During the time she should have been enjoying maternity leave with her new daughter Amanda endured chemotherapy and radiation treatment. It was then that she decided she would take a career break.

Amanda O'Neill of Flockton with her daughter Myla (4).

“Having cancer puts life in perspective,” she says, “and you realise what’s important and how you want to spend your time. We were both guilty of working very, very hard to build a future, but it’s quality time with your family and friends that matters.”

Now that Myla has started school Amanda is looking at her career options once more, but having established her business, which she can run from home, she’s keen to see where it takes her.

Because carriers of the BRCA 1 gene have a high chance of breast cancer returning and developing ovarian cancer, Amanda has had preventative surgery, which dramatically reduces the risk. But she’s still vigilant. It’s one of the reasons why she has become involved with CoppaFeel.

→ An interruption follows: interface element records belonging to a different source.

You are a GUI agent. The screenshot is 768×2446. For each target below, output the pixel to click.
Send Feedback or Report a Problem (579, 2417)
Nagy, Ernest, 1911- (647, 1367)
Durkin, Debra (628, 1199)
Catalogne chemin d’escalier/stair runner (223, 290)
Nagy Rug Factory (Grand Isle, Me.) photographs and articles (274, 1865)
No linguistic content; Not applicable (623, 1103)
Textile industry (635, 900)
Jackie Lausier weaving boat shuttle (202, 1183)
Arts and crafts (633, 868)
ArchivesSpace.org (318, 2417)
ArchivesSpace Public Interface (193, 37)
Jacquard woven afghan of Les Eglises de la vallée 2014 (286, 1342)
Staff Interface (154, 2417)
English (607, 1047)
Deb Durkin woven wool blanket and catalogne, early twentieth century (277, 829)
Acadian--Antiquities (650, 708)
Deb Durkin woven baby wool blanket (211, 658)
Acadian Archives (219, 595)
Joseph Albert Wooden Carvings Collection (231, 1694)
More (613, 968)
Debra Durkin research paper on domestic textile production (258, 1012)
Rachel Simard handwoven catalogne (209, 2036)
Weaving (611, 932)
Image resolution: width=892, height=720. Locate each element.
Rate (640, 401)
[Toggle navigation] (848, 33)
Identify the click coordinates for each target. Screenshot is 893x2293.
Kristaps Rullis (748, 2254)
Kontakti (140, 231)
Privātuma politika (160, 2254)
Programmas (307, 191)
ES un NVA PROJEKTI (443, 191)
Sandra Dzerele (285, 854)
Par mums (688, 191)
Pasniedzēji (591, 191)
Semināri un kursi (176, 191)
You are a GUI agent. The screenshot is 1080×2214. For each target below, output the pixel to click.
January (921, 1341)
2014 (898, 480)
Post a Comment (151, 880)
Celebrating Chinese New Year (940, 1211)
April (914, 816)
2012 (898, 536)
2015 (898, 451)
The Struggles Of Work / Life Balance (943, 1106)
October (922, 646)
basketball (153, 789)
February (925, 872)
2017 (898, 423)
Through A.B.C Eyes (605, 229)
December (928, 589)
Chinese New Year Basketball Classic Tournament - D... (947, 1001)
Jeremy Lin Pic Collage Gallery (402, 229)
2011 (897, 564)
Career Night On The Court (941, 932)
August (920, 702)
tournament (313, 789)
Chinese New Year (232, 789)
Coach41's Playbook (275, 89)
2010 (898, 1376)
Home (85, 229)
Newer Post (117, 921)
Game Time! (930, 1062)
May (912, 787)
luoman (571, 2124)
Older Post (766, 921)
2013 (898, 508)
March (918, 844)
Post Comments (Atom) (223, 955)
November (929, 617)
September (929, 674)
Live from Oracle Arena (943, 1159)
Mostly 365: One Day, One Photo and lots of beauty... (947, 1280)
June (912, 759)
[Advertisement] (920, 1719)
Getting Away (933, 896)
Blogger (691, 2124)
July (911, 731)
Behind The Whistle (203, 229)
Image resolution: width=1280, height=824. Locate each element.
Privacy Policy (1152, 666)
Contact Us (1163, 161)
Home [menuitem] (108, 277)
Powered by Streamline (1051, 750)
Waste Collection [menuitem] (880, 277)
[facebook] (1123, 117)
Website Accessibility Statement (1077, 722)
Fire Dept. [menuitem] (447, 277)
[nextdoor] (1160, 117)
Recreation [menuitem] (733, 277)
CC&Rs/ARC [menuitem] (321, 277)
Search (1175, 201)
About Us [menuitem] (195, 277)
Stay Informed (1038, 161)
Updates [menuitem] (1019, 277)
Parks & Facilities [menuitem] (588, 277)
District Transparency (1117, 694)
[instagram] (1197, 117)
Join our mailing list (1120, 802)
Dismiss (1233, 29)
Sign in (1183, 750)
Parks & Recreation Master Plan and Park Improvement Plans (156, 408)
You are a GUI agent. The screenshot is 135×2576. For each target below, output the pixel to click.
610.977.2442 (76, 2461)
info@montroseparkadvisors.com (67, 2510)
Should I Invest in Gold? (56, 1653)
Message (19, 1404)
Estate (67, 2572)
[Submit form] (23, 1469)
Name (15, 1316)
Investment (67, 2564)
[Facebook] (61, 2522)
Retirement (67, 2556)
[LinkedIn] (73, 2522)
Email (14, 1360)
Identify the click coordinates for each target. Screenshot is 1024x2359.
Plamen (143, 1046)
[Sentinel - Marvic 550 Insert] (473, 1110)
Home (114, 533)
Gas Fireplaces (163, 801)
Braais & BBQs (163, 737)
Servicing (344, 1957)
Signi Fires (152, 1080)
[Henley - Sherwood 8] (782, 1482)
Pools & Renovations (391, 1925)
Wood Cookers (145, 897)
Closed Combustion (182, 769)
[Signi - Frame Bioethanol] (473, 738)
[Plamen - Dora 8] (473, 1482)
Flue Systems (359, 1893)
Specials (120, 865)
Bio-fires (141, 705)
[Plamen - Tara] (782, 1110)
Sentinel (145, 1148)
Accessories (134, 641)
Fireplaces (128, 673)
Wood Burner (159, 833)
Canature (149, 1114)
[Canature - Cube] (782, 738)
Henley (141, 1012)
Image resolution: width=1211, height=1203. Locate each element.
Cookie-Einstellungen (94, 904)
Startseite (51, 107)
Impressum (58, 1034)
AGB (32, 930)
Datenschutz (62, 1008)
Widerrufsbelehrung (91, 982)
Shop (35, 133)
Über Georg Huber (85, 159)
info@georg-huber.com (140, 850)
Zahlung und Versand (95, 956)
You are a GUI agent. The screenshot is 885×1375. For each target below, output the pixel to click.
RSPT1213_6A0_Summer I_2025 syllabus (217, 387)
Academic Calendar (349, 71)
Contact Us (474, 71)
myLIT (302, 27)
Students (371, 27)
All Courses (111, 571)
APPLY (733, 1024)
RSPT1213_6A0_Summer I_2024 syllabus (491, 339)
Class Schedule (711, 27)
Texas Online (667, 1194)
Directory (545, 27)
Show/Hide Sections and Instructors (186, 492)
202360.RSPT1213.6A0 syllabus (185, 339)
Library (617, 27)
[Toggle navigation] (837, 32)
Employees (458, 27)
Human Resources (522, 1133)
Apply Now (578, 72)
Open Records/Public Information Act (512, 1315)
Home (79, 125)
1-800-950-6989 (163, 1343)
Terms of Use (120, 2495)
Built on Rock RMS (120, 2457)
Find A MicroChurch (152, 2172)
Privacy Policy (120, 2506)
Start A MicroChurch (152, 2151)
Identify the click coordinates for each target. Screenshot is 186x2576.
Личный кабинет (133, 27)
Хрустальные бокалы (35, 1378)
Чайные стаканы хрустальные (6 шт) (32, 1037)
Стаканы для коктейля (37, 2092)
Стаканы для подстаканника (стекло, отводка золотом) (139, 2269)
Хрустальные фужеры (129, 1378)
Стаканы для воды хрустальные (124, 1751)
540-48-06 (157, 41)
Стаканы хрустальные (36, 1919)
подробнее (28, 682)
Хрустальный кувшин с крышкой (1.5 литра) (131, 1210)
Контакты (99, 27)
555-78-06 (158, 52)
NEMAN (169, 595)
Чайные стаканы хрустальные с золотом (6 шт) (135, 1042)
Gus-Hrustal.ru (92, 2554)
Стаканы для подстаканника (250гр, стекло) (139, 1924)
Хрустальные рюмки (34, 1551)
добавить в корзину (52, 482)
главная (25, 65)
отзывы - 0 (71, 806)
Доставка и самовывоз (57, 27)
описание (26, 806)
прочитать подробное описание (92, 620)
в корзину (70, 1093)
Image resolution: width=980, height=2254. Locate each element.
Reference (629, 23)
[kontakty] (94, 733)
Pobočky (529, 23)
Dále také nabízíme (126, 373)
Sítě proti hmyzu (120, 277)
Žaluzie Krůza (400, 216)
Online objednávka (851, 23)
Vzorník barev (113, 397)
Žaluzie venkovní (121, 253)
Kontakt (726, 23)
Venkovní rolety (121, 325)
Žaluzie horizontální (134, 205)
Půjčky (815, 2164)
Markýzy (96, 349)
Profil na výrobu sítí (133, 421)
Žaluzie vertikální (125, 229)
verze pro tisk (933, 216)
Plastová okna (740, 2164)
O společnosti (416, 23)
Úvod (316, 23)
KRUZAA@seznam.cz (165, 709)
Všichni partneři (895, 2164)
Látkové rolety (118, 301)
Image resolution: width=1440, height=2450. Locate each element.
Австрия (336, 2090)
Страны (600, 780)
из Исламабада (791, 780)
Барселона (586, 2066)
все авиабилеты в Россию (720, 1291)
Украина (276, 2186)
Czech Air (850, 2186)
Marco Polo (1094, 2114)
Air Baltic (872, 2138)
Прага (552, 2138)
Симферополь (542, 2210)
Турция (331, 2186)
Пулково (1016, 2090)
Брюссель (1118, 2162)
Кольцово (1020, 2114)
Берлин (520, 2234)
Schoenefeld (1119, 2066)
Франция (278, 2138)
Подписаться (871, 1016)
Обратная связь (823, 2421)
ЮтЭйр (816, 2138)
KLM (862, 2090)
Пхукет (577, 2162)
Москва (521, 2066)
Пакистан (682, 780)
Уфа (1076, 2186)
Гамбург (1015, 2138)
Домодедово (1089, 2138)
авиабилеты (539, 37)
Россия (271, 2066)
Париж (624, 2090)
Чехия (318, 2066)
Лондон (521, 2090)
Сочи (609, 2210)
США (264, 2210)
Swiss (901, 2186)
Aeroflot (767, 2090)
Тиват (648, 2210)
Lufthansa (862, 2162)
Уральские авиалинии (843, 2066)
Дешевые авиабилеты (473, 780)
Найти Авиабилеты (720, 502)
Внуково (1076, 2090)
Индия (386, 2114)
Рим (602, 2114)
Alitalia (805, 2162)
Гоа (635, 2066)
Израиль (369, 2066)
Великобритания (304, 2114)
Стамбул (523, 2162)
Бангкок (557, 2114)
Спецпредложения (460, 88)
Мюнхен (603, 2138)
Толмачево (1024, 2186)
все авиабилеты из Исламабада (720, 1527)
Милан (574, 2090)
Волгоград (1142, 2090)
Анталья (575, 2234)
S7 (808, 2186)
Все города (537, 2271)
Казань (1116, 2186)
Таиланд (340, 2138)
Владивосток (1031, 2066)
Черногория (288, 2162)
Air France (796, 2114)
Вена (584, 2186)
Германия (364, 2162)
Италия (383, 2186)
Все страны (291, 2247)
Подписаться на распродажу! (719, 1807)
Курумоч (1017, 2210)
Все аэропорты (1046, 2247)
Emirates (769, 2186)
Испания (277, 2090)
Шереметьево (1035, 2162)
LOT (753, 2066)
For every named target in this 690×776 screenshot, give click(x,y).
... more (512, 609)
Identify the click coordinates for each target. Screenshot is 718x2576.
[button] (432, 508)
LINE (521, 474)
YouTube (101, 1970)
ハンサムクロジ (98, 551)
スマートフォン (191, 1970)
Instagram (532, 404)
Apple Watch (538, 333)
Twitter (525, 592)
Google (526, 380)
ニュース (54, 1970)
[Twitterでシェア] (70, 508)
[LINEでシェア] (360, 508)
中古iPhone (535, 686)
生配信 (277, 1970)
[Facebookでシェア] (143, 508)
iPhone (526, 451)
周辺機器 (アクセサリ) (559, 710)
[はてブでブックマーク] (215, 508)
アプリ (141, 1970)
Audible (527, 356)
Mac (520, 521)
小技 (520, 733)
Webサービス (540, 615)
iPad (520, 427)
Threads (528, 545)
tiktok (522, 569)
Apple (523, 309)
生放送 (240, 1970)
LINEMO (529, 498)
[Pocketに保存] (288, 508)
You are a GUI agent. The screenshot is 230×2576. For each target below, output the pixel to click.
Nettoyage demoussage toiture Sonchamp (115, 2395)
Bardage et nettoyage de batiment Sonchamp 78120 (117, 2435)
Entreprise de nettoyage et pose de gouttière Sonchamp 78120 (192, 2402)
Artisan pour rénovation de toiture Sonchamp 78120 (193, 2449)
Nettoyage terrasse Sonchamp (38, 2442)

She said: “I go into schools talking to sixth formers about it because it’s important that women develop the habit of checking themselves and listening to their bodies.”

For more information on the charity go to www.coppafeel.org

A small study by a UK university between 2005 and 2008 found that women with breast cancer had parabens, chemical preservatives, in their breast tissue and that n-propylparaben was found at significantly higher concentrations towards the armpit than in samples taken from the middle of the breast. However, the researchers did not use control samples from healthy women. The link between underarm deodorants and cancer could not be proven as several of the women, with detectable parabens, said they had never used the products.

Dr Laura Waters, Principal Enterprise Fellow in the School of Applied Sciences at the University of Huddersfield, conducts research that involves finding ways to introduce drugs through the skin. It is, she says, quite difficult to get substances to penetrate skin. She herself has no concerns over the use of parabens, but acknowledges that some members of the scientific community don’t agree with this view. Her advice is to avoid using grooming products on broken or damaged skin, where there is a risk of absorption and irritation.